Task item: Your answer must consist of the lines running from the one that holds "The height and width of the screenshot is (1120, 1084)." to the end of the data, copied exactly.

Provided entries:
★ ★ ★ ★

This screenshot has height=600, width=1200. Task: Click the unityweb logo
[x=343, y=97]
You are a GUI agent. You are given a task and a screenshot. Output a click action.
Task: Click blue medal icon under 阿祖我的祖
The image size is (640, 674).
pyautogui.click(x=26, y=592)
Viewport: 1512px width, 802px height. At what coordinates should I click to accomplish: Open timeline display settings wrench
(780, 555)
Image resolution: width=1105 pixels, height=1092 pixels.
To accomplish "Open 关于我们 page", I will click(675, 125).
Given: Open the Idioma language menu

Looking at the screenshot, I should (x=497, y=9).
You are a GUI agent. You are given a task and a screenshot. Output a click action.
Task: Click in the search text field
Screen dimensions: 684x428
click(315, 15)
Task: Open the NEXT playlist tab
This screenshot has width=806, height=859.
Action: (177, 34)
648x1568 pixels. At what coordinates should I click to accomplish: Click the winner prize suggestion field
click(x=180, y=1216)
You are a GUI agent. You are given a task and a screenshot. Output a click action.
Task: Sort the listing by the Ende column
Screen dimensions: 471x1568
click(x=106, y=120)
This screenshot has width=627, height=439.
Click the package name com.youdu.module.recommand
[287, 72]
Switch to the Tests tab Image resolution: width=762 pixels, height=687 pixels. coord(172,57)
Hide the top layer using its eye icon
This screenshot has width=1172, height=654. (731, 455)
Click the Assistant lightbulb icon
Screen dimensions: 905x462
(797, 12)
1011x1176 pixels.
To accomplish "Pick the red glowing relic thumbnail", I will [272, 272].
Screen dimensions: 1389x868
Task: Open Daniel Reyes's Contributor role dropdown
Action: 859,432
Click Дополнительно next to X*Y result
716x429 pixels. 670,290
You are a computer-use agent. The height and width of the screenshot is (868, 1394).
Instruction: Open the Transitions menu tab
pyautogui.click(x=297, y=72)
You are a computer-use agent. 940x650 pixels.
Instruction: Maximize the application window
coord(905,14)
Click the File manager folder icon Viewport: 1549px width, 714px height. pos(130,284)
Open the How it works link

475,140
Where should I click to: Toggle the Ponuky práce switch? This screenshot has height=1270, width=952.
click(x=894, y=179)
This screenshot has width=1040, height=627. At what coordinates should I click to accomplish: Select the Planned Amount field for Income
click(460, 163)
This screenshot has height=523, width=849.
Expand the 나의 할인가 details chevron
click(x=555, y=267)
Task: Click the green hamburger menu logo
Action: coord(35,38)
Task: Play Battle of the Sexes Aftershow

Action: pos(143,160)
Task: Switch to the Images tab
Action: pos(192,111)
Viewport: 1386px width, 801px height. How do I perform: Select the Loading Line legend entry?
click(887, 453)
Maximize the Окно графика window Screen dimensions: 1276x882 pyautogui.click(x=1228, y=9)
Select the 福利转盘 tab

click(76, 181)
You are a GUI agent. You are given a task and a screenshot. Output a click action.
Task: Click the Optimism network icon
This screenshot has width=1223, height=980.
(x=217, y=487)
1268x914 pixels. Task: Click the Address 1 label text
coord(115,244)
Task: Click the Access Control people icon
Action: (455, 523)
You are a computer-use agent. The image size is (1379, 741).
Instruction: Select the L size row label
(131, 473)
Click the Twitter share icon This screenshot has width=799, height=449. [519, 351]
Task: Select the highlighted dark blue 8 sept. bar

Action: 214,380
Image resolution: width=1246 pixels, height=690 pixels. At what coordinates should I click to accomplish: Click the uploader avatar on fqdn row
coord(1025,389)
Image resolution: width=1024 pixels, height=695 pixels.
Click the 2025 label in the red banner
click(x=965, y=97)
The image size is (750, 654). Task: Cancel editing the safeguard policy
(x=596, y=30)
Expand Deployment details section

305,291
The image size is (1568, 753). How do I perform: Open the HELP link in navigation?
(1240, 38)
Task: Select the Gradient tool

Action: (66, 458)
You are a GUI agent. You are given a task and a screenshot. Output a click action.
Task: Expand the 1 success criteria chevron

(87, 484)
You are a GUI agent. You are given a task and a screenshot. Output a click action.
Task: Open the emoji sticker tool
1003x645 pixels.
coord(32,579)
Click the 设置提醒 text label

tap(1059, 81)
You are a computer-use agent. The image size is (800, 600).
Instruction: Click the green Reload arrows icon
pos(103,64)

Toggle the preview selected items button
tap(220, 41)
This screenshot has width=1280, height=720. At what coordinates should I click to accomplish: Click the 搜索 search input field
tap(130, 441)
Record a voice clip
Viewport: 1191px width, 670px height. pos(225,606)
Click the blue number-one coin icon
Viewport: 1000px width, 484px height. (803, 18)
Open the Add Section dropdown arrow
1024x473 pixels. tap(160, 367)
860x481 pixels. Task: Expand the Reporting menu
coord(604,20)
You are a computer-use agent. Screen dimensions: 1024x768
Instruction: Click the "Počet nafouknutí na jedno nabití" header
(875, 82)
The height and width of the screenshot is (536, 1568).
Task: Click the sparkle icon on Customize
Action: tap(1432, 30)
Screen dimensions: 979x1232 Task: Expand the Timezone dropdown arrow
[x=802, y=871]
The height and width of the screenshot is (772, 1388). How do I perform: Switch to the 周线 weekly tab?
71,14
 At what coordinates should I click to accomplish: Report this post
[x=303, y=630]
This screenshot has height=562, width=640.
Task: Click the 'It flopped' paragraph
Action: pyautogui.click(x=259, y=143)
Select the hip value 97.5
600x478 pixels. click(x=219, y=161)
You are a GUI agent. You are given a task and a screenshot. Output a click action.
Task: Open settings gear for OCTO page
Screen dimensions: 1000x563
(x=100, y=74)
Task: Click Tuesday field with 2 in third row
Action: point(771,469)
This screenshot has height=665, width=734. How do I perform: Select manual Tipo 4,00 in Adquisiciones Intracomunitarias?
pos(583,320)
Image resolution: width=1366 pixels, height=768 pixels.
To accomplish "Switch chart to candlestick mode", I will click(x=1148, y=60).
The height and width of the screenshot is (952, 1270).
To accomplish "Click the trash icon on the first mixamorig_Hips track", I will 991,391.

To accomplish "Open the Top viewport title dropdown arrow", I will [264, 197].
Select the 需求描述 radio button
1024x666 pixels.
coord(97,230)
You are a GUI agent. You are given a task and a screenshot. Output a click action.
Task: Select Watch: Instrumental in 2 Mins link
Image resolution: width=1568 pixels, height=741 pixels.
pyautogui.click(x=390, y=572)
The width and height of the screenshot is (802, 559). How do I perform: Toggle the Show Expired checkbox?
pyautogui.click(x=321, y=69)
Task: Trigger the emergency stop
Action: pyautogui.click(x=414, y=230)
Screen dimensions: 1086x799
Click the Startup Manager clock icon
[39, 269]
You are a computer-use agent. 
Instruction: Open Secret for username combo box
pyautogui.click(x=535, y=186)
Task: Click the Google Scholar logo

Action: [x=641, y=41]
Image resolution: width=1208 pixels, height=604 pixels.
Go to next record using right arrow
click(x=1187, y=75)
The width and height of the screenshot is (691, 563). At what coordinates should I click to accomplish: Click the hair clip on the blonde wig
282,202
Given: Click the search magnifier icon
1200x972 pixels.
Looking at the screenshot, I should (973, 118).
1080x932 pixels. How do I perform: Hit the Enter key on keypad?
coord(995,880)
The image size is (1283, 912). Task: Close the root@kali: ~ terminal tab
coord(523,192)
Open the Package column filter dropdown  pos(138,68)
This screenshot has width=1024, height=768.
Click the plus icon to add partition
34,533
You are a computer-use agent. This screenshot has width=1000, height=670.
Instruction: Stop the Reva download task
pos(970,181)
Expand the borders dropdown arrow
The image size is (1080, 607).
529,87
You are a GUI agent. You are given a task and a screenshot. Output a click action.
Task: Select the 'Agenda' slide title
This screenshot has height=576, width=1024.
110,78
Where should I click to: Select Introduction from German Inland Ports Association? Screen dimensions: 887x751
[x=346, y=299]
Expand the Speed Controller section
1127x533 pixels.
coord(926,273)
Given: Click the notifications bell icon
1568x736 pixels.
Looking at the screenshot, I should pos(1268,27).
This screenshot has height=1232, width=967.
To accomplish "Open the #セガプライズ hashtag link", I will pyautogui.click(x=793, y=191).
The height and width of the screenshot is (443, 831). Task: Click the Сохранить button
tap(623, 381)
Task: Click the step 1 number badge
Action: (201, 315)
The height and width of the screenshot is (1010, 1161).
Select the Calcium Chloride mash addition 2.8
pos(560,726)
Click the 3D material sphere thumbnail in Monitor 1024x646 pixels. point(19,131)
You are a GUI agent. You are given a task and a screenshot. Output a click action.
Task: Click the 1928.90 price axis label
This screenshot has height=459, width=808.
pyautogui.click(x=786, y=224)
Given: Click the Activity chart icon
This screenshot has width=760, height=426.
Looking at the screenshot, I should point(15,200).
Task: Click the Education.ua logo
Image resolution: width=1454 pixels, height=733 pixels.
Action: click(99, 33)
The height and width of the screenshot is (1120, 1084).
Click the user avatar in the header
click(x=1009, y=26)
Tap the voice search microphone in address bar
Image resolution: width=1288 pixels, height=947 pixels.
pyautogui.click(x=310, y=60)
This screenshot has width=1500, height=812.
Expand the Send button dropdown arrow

★ ★ ★ ★

The completed task:
The height and width of the screenshot is (1120, 1084).
Click the user avatar in the header
click(x=1009, y=26)
Tap the voice search microphone in address bar
Image resolution: width=1288 pixels, height=947 pixels.
pyautogui.click(x=310, y=60)
This screenshot has width=1500, height=812.
Expand the Send button dropdown arrow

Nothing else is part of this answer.